Workers at the Mister Sweet confectionery factory in Wadeville, Gauteng, began a strike on 19 August, which ended 11 weeks later. The company is owned by Premier FMCG, one of the oldest food and consumer packaged goods businesses in South Africa.

Premier FMCG’s chief executive officer, Kobus Gertenbach, earns R18.8 million per year in salaries and bonuses. Yet workers at Mister Sweet are paid different amounts on a ‘case by case basis’ – there’s no basic wage, and some earn as little as R6000 per month, even after ten years in the employ of the company.

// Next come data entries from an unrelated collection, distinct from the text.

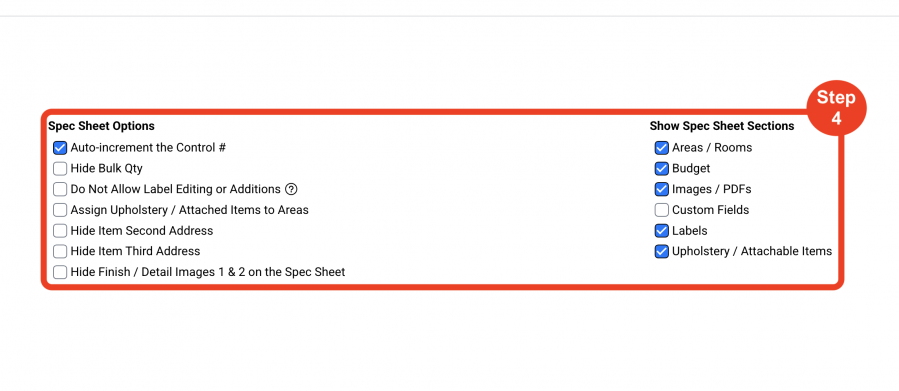Click the Spec Sheet Options heading
Viewport: 899px width, 391px height.
pos(101,126)
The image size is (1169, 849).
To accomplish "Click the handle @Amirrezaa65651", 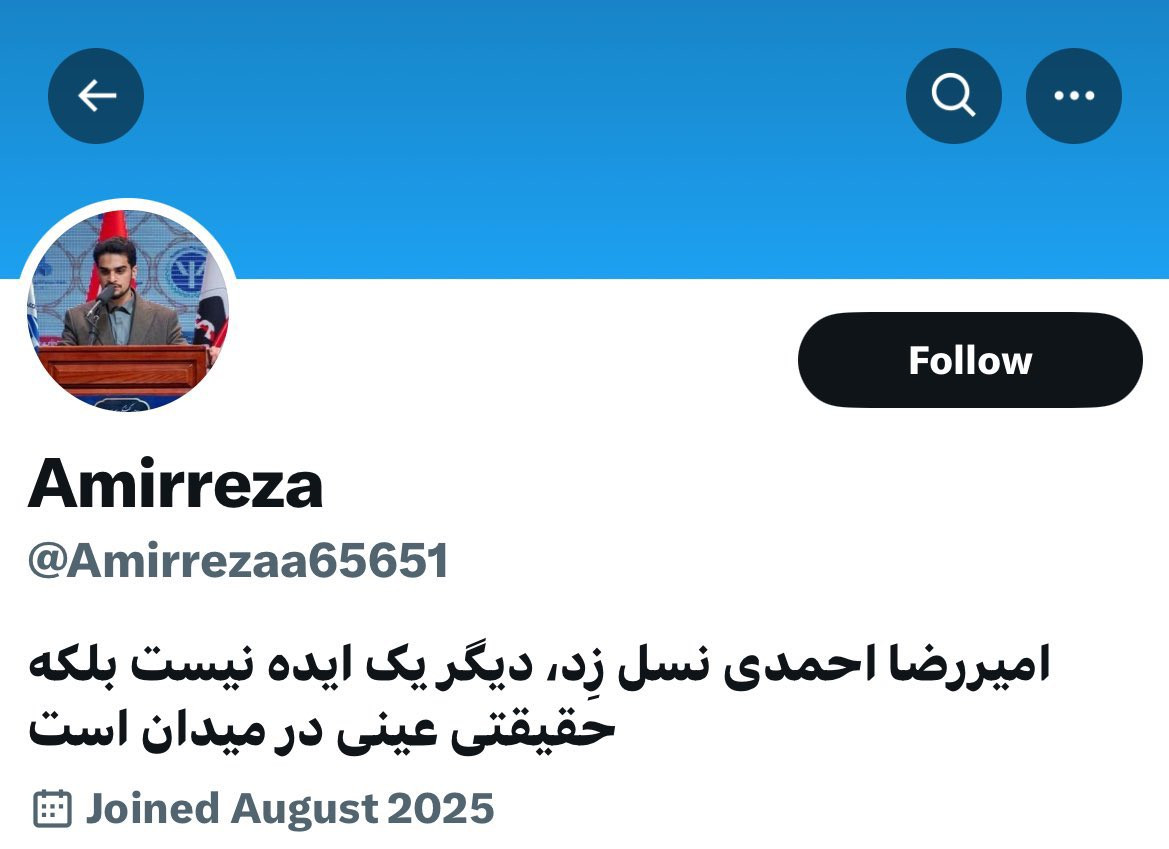I will (238, 561).
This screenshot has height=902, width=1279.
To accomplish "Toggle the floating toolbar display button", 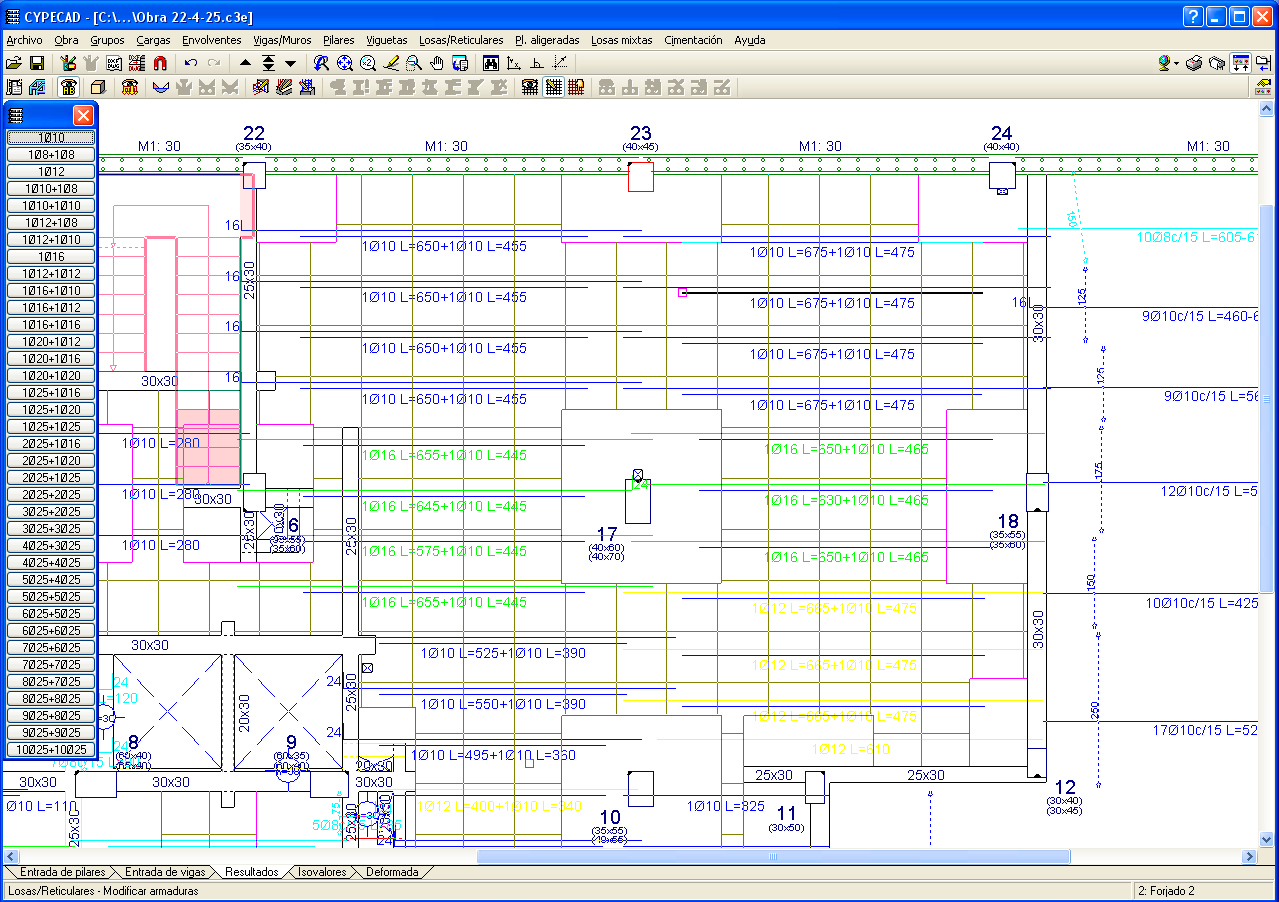I will (1240, 63).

The workers, members of the Simunye Workers’ Forum trade union, calculated that a living wage would be R19 500 per month, and decided to strike for this. This was always going to be a tough demand to win, especially at a company which sees no need to negotiate wage increases with unions, instead getting agreement from a tiny minority union to accept an inflation adjustment and then imposing this on the majority of workers.

However, the R19 500 living wage demand was reasonable and affordable for Mister Sweet. It also mattered in the South African context.

Factory workers across Gauteng are often the only breadwinners across big extended families. They must cover exorbitant living, medical, transport and education costs and still save enough money from their R6000 per month wage to help family members survive.

Food prices are high, as are school fees and transport costs. Many Mister Sweet workers spend almost half of their meagre wages on public transport – up to R3000 per month.

Public health services in Gauteng are abysmal. Most factory workers’ employers do not subsidise medical aid, and when workers fall ill, they often have to pay for private doctors to get a sick note.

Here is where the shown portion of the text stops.